Because of the potentially high morbidity of esophagectomy and the relative lack of a substantial barrier to local extension that makes complete resection difficult, imatinib should be considered as neoadjuvant therapy for larger tumors. Cytoreduction may decrease the risk of tumor rupture and increase the likelihood of potentially curative complete resection. Whether to use imatinib as a neoadjuvant agent prior to planned resection or to use resection as salvage therapy after imatinib failure has yet to be established, but is a secondary goal of the Radiation Therapy Oncology Group trial S-0132.
Postresection monitoring with interval computed tomographic scan is the mainstay of follow-up even for small, apparently completely resected tumors [12]. Those at higher risk for recurrence (> 5 cm tumors or with > 5 mitoses/50 high powered fields) should be considered for more frequent scans (every three to four months). Although not recommended as routine follow-up screening, PET is sensitive for evaluating the extent of tumor recurrence and differentiating tumor from scar. Patients with unresectable recurrence should receive a trial of imatinib [12]. If local resection was attempted initially and recurrence is confined to the esophagus, these patients may benefit from esophagectomy.
Outcomes after esophageal GIST resection have not been reported in large numbers but recurrence and mortality rates are high. The five-year survival after diagnosis of esophageal GIST was 14% from the Surveillance Epidemiology and End Results database [14]. No breakdown by therapy was given but patients with partial or total organ removal had significantly lower mortality rates when all patients were included. Miettinen and colleagues [1] noted that seven of their patients underwent "transmural esophageal resection," and ten had mucosal sparing operations, but they did not examine the impact of type of resection on outcome. Although none of the individual case reports have had a recurrence to date, 9 of 17 patients in the series by Miettinen and colleagues died of disease within five years. Median survival has not been reached with the few patients in the NCDB but only slightly over half were alive at two years. Based on the available data complete surgical resection is still most likely to provide the best chance of survival.

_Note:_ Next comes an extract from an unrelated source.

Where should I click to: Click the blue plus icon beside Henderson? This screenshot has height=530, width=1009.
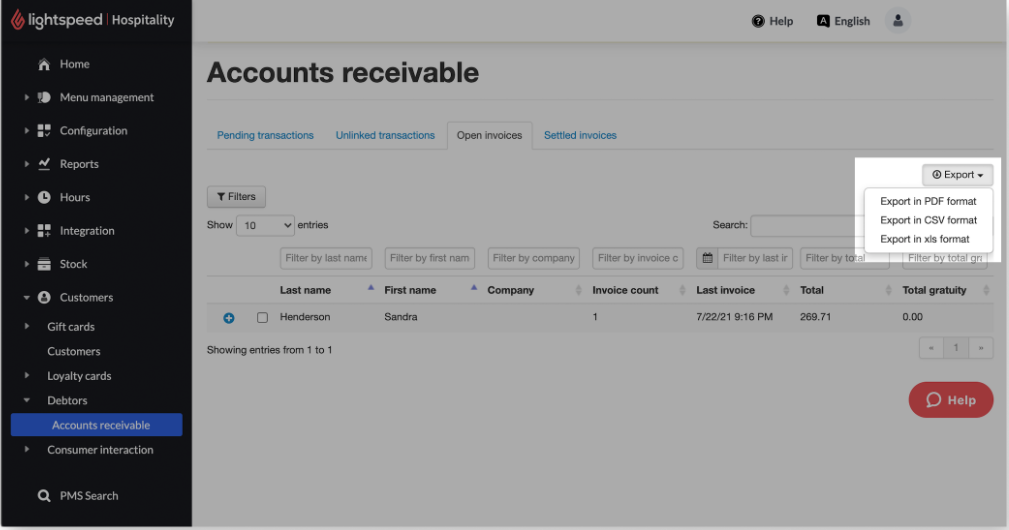[228, 318]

Diagnosis and surgical treatment of esophageal GISTs present a number of unique clinical challenges. Further reporting of surgical experiences, as well as the results of ongoing clinical trials including Z-9000 and Z9001 from the American College of Surgeons Oncology group, will hopefully improve long-term outcomes with these difficult tumors. Treatment of patients with these rare lesions is most likely to be advanced if care of these patients can be regionalized to multidisciplinary sarcoma centers where there also exists an experienced group of esophageal surgeons.